Après une bataille opiniâtre des avocats des victimes d’atteintes à la santé liées au travail, une décision de la cour de cassation du 20 janvier 2023, opérant un revirement de jurisprudence, a enfin ouvert la voie à une possible réparation « intégrale » des victimes d’accident du travail et maladies professionnelles. Celle-ci permettra d’indemniser l’ensemble des préjudices et souffrances endurées, comme c’est le cas pour un accident ou une maladie hors travail.
Vent debout contre cette décision, les organisations patronales ont réussi à convaincre - on ne sait pas trop comment - les cinq confédérations syndicales, de signer l’accord national interprofessionnel du 15 mai 2023 relatif aux accidents du travail et aux maladies professionnelles, dans lequel il est clairement indiqué que les partenaires sociaux demandent au gouvernement que les effets de la décision du 20 janvier 2023 ne remettent pas en cause le compromis historique reposant sur la réparation forfaitaire du préjudice subi par les victimes.
S’appuyant sur cette position unanime assez incroyable, le gouvernement a prévu, dès cette année, de s’opposer de front aux décisions de la plus haute juridiction française, en introduisant un article 39 dans le Projet de Loi du Financement de la Sécurité Sociale (PLFSS – 2024). Cet article oppose en quelque sorte le droit à la rente à l’action en faute inexcusable de l’employeur. Cela amputerait ainsi gravement l’indemnisation due aux victimes. Sous la pression de la mobilisation associative, syndicale et parlementaire qui a suivi, le gouvernement a renoncé à son funeste projet et retiré l’article 39.
Aujourd’hui, nous sommes indignés d’apprendre que, sans consultations des victimes du travail et des associations qui les représentent, sans débat à l’intérieur des organisations syndicales, une démarche des partenaires sociaux a été entreprise proposant au ministre du Travail, Olivier Dussopt, de réintroduire dans le PLFSS 2024 l’article 39 modifié. Ce nouveau projet est identique au précédent, la définition des notions est toujours aussi floue (renvoyé à une commission et non plus au pouvoir réglementaire). Les partenaires sociaux veulent empêcher l’indemnisation au titre de la Faute Inexcusable de l’Employeur au nom d’une prétendue revalorisation de la rente.

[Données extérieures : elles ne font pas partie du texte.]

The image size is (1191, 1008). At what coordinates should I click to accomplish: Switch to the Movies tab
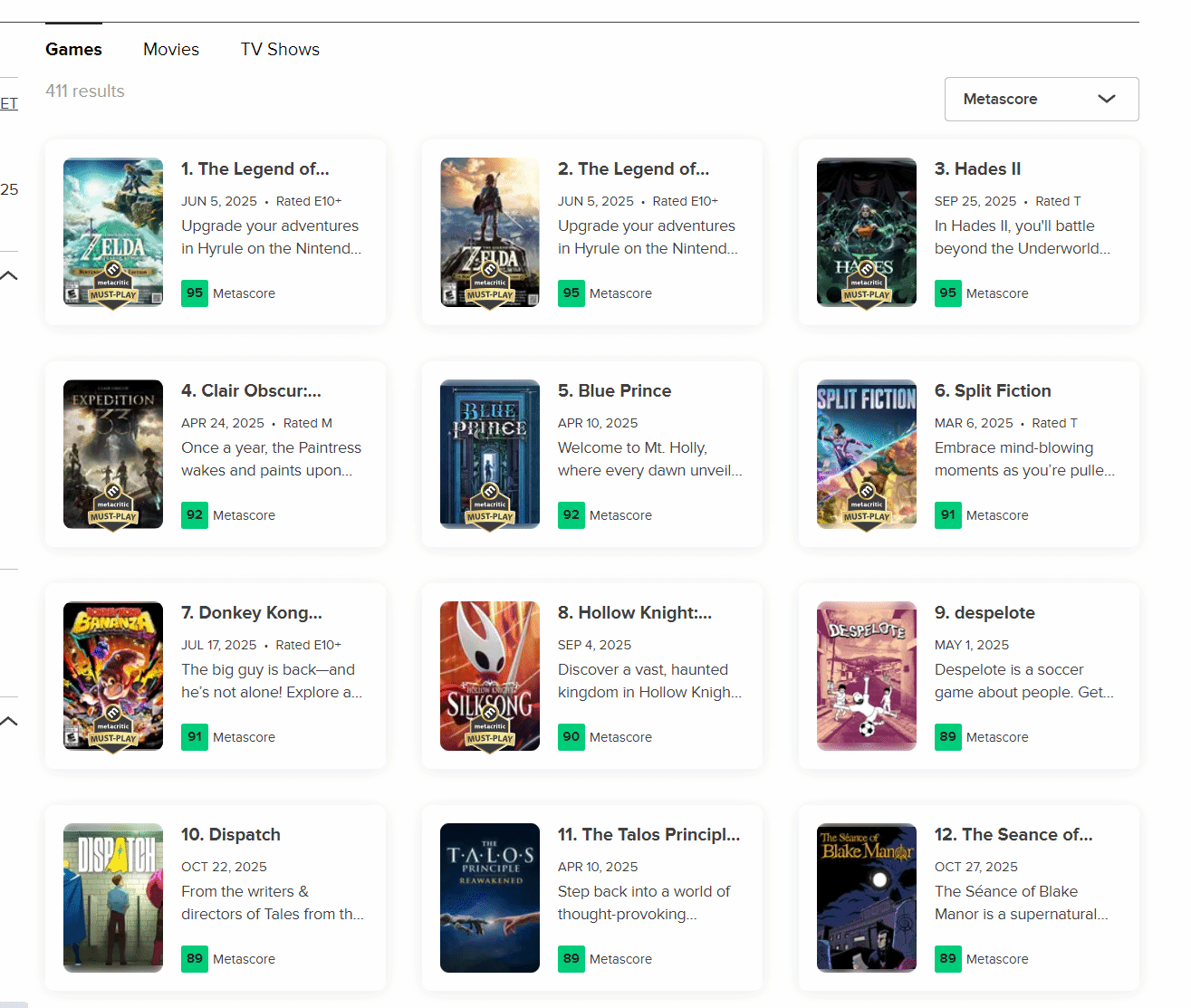[x=171, y=50]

Par courrier aux partenaires sociaux, Olivier Dussopt a opposé une fin de recevoir à cette démarche, tout en appelant les partenaires sociaux à poursuivre leurs discussions sur le sujet.
Composée de nombreux collectifs associatifs et syndicaux de victimes de l’amiante, des pesticides, de la radioactivité, et de très nombreuses substances toxiques, cancérogènes, mutagènes et reprotoxiques, l’association Henri Pézerat était réunie en Assemblée générale, les 17 et 18 novembre 2023. Ses membres tiennent à exprimer leur indignation devant cette initiative à laquelle participent les organisations syndicales de travailleur.es.
Parmi les militants engagés depuis des décennies dans le mouvement social des victimes de l’amiante, Josette Roudaire (Amisol) et Jean-Marie Birbès (Eternit) expriment leur indignation en ces termes : « Cette démarche est un véritable coup de poignard dans le dos des travailleuses et travailleurs victimes de crimes industriels, crimes commis en toute impunité. Que des organisations syndicales ouvrières - nos syndicats – soient engagées dans une telle démarche régressive suscite l’indignation des victimes du travail. »
Au nom des victimes de l’amiante en particulier, l’association Henri Pézerat lance cet appel solennel à toutes les organisations syndicales de travailleur.es pour qu’elles se désolidarisent de l’offensive patronale contre l’indemnisation des victimes de la faute inexcusable de leur employeur. L’association et les collectifs qui la composent sont disponibles pour les rencontrer afin de donner les éléments qui justifient cette indignation.
Il faut que le mouvement syndical s’unisse au mouvement associatif de défense des victimes d’accidents du travail et de maladies professionnelles pour soutenir les victimes dans l’action en faute inexcusable de l’employeur, mais aussi pour mener campagne afin d’obtenir une évolution radicale des lois, de 1898 sur les accidents du travail et de 1919 sur les maladies professionnelles. Sans remettre en question l’immense progrès de la présomption d’imputabilité des maladies et accidents de travail, cette évolution doit mener à la réparation intégrale des préjudices, comme c’est le cas pour les accidents de la route, les accidents domestiques ou les victimes d’attentats.